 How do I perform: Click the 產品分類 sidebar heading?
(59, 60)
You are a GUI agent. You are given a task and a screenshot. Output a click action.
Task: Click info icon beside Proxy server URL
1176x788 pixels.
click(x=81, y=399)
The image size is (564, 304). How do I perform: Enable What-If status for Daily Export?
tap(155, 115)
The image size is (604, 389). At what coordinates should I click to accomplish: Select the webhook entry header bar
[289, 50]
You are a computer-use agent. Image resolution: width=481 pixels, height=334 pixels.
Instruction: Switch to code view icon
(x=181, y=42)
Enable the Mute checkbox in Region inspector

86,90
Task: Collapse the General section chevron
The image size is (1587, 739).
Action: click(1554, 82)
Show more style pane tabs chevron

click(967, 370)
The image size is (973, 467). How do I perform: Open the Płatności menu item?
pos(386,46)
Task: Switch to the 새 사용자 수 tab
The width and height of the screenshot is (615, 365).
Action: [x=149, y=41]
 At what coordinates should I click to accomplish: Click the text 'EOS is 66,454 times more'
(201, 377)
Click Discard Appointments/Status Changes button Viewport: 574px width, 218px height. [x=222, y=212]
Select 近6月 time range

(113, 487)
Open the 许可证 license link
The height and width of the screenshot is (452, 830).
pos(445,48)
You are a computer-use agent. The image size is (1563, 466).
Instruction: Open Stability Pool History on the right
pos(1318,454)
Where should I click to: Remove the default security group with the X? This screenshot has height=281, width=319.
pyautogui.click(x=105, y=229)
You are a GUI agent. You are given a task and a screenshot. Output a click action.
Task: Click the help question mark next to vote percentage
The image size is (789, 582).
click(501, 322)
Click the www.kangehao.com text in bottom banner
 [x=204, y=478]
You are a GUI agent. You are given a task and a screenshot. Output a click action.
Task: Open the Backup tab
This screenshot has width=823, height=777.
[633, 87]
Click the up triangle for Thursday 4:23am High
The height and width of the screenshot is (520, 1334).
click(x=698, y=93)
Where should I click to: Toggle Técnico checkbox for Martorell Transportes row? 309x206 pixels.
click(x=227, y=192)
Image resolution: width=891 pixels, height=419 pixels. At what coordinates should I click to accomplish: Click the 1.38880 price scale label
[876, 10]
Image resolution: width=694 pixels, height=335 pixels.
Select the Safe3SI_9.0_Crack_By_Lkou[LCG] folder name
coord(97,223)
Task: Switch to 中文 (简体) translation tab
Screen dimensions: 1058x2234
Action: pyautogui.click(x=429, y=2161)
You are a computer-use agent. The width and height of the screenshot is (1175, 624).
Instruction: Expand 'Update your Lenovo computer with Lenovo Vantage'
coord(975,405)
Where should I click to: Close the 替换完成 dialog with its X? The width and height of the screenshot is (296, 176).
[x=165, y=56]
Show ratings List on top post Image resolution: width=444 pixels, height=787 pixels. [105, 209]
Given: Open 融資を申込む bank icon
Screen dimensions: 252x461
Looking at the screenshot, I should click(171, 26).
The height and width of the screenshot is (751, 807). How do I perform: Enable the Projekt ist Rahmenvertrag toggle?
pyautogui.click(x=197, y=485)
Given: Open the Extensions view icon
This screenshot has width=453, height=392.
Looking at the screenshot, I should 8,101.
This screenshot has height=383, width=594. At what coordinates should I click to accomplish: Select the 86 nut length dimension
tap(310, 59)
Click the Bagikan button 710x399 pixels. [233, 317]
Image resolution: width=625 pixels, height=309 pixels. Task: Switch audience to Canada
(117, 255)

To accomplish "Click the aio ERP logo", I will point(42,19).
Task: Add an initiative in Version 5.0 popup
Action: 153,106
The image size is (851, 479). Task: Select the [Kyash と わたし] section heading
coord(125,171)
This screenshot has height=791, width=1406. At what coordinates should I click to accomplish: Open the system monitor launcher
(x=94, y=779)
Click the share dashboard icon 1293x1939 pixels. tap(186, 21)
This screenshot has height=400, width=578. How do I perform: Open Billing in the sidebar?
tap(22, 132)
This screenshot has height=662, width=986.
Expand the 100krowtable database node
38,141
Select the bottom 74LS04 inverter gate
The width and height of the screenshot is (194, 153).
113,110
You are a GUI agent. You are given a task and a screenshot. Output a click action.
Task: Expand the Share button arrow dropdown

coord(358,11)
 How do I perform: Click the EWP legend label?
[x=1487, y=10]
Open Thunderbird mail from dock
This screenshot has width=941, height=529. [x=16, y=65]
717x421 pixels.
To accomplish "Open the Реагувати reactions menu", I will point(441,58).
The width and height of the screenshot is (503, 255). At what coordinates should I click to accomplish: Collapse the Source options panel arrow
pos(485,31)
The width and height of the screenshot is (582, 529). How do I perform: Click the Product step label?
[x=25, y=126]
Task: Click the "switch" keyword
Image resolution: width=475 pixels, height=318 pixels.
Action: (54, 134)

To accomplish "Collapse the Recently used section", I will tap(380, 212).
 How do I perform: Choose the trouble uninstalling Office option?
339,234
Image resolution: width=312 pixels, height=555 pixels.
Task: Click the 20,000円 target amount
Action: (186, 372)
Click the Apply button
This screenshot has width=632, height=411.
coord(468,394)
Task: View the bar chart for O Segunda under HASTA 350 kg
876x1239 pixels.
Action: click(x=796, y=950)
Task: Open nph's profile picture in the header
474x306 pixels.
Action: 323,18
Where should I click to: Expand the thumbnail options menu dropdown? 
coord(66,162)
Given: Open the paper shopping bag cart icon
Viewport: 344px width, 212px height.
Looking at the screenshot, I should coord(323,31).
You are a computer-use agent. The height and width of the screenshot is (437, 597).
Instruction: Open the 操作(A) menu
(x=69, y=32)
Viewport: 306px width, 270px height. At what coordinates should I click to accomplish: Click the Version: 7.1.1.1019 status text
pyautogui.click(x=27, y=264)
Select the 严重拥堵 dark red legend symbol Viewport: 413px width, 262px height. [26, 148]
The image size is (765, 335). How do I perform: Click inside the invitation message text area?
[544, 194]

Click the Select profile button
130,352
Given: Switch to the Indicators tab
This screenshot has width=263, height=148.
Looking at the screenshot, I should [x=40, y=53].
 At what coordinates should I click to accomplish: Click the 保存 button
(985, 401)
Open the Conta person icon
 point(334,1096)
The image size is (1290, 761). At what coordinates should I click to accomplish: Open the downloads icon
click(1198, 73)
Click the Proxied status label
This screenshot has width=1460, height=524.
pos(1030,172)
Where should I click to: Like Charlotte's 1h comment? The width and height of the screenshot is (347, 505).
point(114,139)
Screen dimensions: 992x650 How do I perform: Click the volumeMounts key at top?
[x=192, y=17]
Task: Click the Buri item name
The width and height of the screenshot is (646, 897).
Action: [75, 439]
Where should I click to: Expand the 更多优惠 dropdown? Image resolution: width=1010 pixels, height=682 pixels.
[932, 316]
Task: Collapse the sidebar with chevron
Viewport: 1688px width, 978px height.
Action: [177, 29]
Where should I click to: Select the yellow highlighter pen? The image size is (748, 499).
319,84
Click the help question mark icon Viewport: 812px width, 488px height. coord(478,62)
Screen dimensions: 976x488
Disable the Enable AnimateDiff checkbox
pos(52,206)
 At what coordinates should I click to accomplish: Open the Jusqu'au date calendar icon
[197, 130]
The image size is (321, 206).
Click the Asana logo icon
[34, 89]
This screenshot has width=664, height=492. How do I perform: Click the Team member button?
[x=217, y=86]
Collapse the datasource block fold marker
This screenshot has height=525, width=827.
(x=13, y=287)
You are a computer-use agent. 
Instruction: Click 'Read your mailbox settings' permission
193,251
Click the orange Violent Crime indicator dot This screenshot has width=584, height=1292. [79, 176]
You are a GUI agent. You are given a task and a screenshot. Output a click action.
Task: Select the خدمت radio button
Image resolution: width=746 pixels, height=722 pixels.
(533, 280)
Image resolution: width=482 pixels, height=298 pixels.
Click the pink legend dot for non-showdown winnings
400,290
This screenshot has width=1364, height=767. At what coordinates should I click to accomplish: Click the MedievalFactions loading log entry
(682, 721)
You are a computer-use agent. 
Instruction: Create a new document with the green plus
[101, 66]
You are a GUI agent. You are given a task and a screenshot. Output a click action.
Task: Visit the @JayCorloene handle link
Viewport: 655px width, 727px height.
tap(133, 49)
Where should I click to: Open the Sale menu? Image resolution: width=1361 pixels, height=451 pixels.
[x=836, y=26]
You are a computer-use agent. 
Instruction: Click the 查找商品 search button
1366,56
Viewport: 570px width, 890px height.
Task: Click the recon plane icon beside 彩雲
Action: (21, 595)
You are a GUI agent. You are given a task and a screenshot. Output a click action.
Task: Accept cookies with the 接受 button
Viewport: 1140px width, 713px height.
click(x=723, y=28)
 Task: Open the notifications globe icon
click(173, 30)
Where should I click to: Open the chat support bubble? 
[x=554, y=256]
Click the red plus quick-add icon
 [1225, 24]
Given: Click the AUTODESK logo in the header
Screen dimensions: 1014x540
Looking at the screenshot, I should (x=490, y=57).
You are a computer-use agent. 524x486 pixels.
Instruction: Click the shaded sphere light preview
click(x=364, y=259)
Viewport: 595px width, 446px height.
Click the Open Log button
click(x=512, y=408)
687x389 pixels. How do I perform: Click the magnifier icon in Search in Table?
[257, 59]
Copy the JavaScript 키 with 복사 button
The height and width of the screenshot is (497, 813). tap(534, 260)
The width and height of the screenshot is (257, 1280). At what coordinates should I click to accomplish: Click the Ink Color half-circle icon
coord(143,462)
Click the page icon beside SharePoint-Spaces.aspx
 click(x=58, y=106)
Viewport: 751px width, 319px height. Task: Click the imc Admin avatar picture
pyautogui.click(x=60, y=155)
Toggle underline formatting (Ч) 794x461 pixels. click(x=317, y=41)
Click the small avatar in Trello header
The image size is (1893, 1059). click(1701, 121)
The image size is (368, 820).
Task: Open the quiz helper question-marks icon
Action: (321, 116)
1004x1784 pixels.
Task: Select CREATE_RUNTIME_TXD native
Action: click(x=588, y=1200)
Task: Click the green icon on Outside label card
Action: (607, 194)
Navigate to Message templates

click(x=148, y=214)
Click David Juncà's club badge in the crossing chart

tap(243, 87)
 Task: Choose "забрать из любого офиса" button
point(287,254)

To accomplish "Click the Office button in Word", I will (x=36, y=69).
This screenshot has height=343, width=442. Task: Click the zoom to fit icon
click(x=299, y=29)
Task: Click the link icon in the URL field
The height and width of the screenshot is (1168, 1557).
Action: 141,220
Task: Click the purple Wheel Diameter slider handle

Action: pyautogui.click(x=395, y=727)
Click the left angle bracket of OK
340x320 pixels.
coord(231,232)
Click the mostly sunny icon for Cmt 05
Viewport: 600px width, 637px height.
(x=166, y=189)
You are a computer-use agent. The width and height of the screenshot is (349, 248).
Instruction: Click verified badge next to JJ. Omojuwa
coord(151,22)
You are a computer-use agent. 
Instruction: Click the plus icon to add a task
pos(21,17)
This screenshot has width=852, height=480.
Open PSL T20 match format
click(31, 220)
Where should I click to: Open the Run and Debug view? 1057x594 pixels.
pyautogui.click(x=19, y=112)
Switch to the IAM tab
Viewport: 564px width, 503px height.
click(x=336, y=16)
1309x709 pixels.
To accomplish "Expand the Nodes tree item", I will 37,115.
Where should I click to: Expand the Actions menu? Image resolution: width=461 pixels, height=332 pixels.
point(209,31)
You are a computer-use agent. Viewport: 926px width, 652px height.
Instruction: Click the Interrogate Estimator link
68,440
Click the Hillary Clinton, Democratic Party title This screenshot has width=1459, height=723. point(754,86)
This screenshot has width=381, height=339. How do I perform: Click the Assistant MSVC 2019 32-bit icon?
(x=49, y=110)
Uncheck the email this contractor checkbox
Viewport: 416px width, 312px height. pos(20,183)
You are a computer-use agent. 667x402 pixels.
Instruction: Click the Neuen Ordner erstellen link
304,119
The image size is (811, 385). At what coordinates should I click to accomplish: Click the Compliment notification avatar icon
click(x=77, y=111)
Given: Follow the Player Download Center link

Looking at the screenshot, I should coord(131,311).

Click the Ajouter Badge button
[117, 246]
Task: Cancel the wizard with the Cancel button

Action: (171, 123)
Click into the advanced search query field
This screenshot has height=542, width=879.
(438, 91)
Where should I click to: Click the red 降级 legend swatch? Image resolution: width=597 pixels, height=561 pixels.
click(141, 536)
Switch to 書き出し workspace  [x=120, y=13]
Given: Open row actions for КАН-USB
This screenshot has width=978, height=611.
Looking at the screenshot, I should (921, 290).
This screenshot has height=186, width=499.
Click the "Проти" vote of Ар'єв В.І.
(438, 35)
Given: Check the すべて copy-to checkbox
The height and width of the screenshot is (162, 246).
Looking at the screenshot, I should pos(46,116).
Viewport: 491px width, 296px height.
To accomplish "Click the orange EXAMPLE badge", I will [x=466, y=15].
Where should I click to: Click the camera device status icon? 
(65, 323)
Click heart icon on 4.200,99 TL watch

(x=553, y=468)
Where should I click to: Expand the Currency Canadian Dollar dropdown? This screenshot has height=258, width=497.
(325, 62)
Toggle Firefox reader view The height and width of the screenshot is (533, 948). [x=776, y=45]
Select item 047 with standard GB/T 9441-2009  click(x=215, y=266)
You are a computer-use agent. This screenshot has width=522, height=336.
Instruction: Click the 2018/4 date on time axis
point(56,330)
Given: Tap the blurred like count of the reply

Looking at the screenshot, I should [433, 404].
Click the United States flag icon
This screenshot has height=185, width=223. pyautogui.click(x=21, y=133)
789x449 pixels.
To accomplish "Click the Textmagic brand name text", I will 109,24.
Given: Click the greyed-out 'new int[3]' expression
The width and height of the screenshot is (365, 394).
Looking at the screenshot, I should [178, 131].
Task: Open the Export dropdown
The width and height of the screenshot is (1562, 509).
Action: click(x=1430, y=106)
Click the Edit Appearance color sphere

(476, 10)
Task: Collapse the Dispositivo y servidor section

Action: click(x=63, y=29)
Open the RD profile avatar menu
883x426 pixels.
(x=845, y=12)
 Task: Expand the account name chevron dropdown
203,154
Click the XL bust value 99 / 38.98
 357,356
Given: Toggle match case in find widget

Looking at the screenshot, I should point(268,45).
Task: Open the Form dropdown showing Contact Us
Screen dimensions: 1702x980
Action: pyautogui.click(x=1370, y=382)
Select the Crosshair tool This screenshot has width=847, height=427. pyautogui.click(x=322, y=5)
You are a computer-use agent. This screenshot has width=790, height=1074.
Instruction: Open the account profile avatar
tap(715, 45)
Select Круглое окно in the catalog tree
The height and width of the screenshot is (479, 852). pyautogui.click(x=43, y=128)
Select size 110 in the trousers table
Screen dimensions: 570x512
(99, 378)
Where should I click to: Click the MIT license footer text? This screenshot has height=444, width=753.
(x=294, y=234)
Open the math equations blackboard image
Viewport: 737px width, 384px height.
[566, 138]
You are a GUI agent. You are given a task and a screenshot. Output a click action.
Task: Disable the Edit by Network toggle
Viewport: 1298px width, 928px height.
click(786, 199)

Task objective ->
Reproduce the entries verbatim, starting at the first line and ending at the line that contains "pyautogui.click(x=105, y=229)".

Reply to the exercise ->
 How do I perform: Click the 產品分類 sidebar heading?
(59, 60)
You are a GUI agent. You are given a task and a screenshot. Output a click action.
Task: Click info icon beside Proxy server URL
1176x788 pixels.
click(x=81, y=399)
The image size is (564, 304). How do I perform: Enable What-If status for Daily Export?
tap(155, 115)
The image size is (604, 389). At what coordinates should I click to accomplish: Select the webhook entry header bar
[289, 50]
You are a computer-use agent. Image resolution: width=481 pixels, height=334 pixels.
Instruction: Switch to code view icon
(x=181, y=42)
Enable the Mute checkbox in Region inspector

86,90
Task: Collapse the General section chevron
The image size is (1587, 739).
Action: click(1554, 82)
Show more style pane tabs chevron

click(967, 370)
The image size is (973, 467). How do I perform: Open the Płatności menu item?
pos(386,46)
Task: Switch to the 새 사용자 수 tab
The width and height of the screenshot is (615, 365).
Action: [x=149, y=41]
 At what coordinates should I click to accomplish: Click the text 'EOS is 66,454 times more'
(201, 377)
Click Discard Appointments/Status Changes button Viewport: 574px width, 218px height. [x=222, y=212]
Select 近6月 time range

(113, 487)
Open the 许可证 license link
The height and width of the screenshot is (452, 830).
pos(445,48)
You are a computer-use agent. The image size is (1563, 466).
Instruction: Open Stability Pool History on the right
pos(1318,454)
Where should I click to: Remove the default security group with the X? This screenshot has height=281, width=319.
pyautogui.click(x=105, y=229)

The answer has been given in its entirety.